Producers that were slow to discover Facebook and Instagram are now struggling to catch up with TikTok. The even slowers adopters are belatedly developing a social media strategy and rebuilding more functional and user-friendly websites. Whether they like it or not, producers who have relied on friendly long-standing relationships with established critics and publications are having to come to terms with a new generation of ‘influencers’ and lifestyle writers.

Similarly, after the experience of many who have seen their export markets in China, Russia and the US hammered by tariffs, war and politics, now is a good time to rethink where wine is going to be most profitably and reliably sold. Many following the recent progress of the UK economy and the prognostications for the coming year and possibly beyond – and taken a look at new excise duty regime due to be introduced later this year - might be wise to reduce their reliance on British wine drinkers.

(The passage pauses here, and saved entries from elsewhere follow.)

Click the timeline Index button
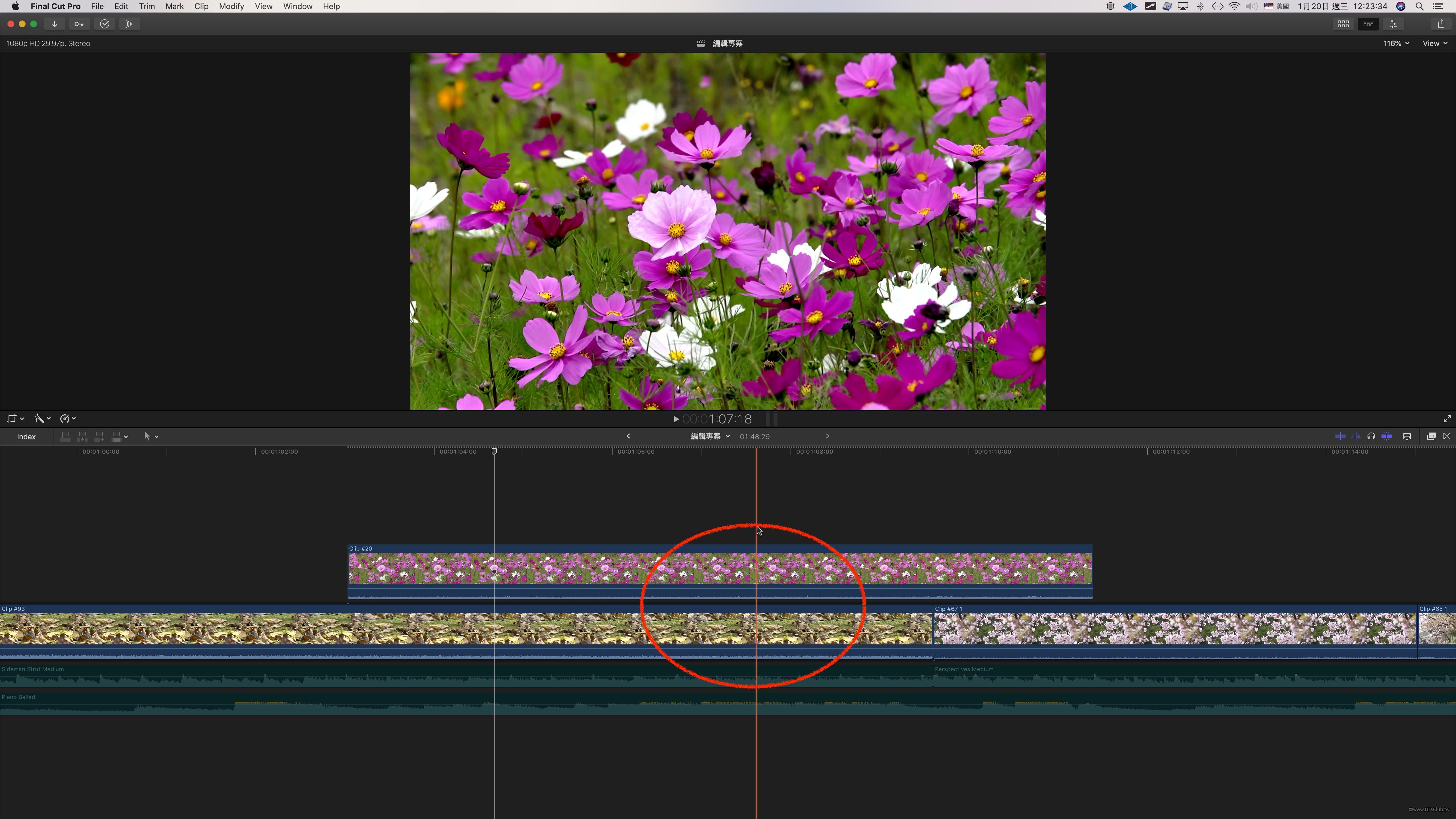The height and width of the screenshot is (819, 1456). (26, 437)
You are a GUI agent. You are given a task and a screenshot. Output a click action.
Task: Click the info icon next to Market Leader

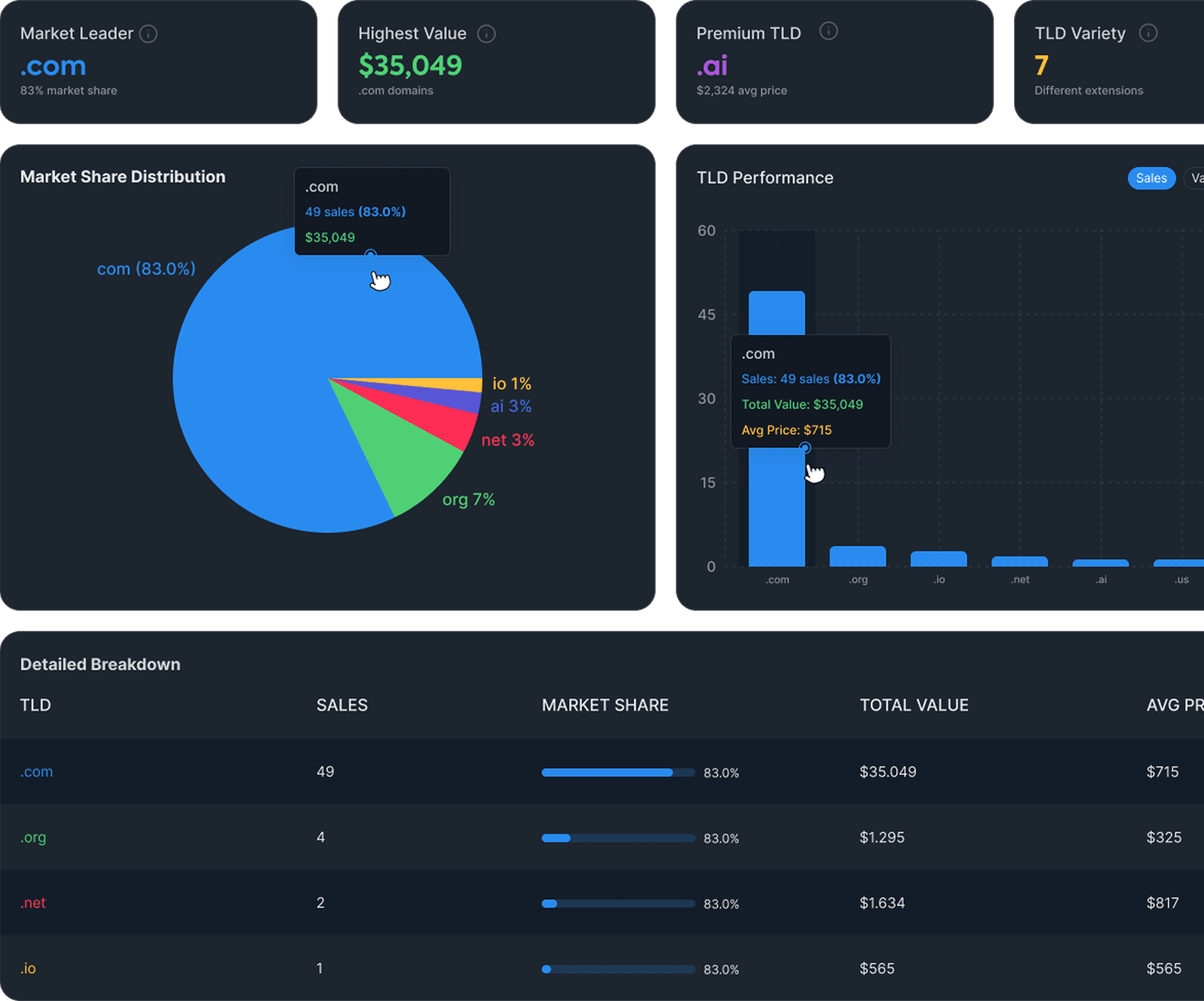pos(149,34)
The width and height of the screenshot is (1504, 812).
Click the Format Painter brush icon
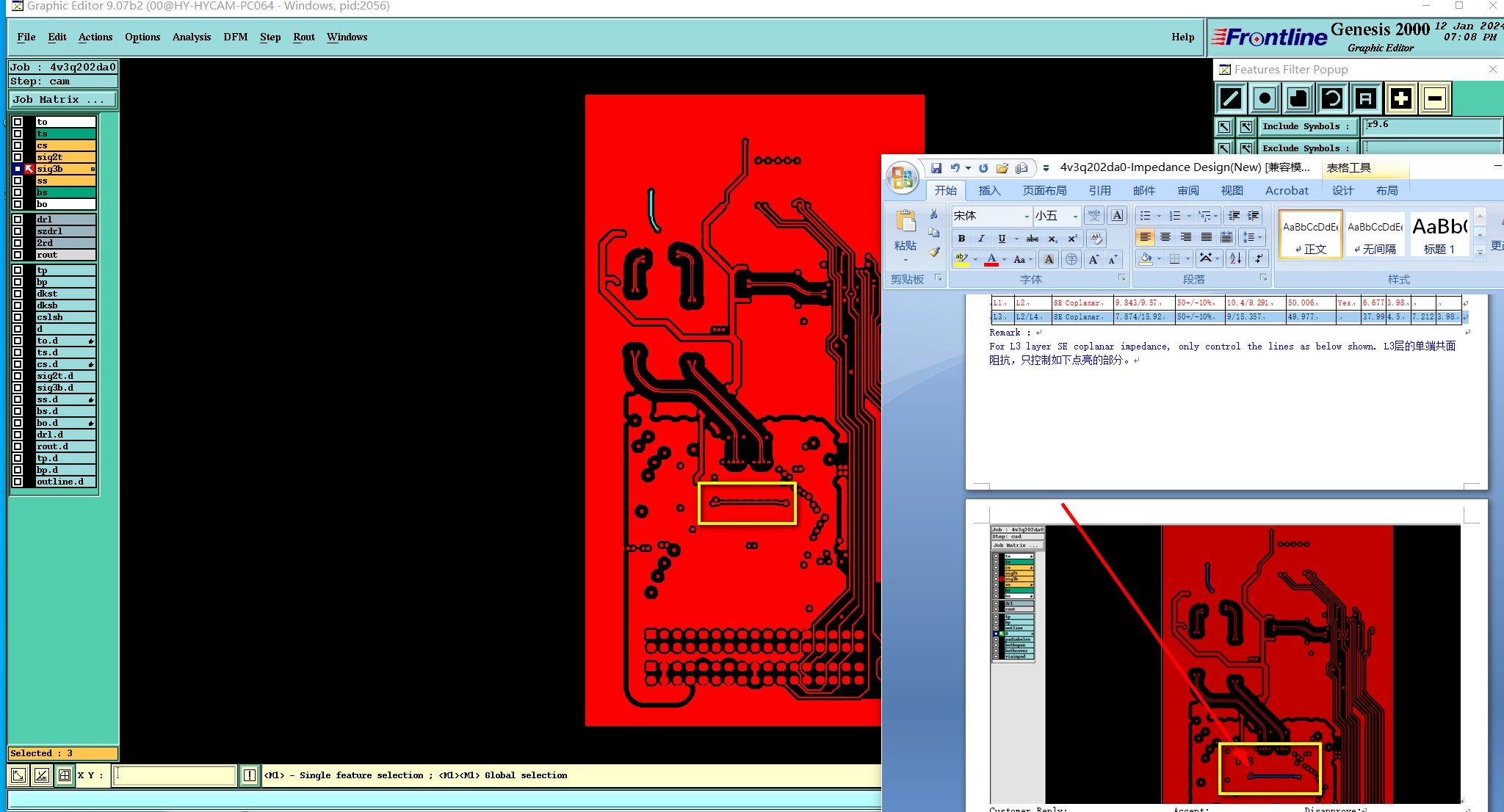[x=934, y=252]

Now may be the time for them to take a fresh look at less-explored markets like Ghana, India, Vietnam and Korea. Or Dubai, now that it has relaxed some of its restrictions on alcohol.
 

It’s time to raise prices

Finally, counterintuitively and perhaps most crucially, despite the fact that most people across the globe may have less disposable income, 2023 may be the time to look at selling more expensive wine. I’m not talking here about covering additional costs by charging more for existing products. What I have in mind is new, more premium wines or cuvées.

The writing is on the wall. People in many markets are generally drinking less but better, and the rich are getting richer. Those who fail to take account of these two trends and continue to focus on offering inexpensive, low-margin, wine to customers who struggle to pay for it and, in any case, might well be switching to other beverages, may have a hard time.
 

No way back

Nothing I have read about the wine industry or any other sector makes me imagine that we are going to return to any kind of previous ‘normal’. No one can say how long the conflict in Ukraine will last, any more than they can rule out China invading Taiwan – sooner or later – with all the unknown consequences that may entail.

Even if we have ‘beaten’ Covid 19 – and that’s a big ‘if’ – in our globalised economy, there’s almost certain to be another pandemic of some kind before too long. Anyone who imagines that Trump’s and Xi’s tariffs are the last politically-driven impositions we’ll see being imposed on wine is living in cloud cuckoo land. And then there are the implications of Artificial Intelligence that we’ve barely begun to imagine and the ones of climate change with which we are becoming all too familiar.

Most people’s New Year resolutions are forgotten by the end of January. Plans to adapt businesses to prosper in an uncertain and fast-changing world need to be taken a lot more seriously.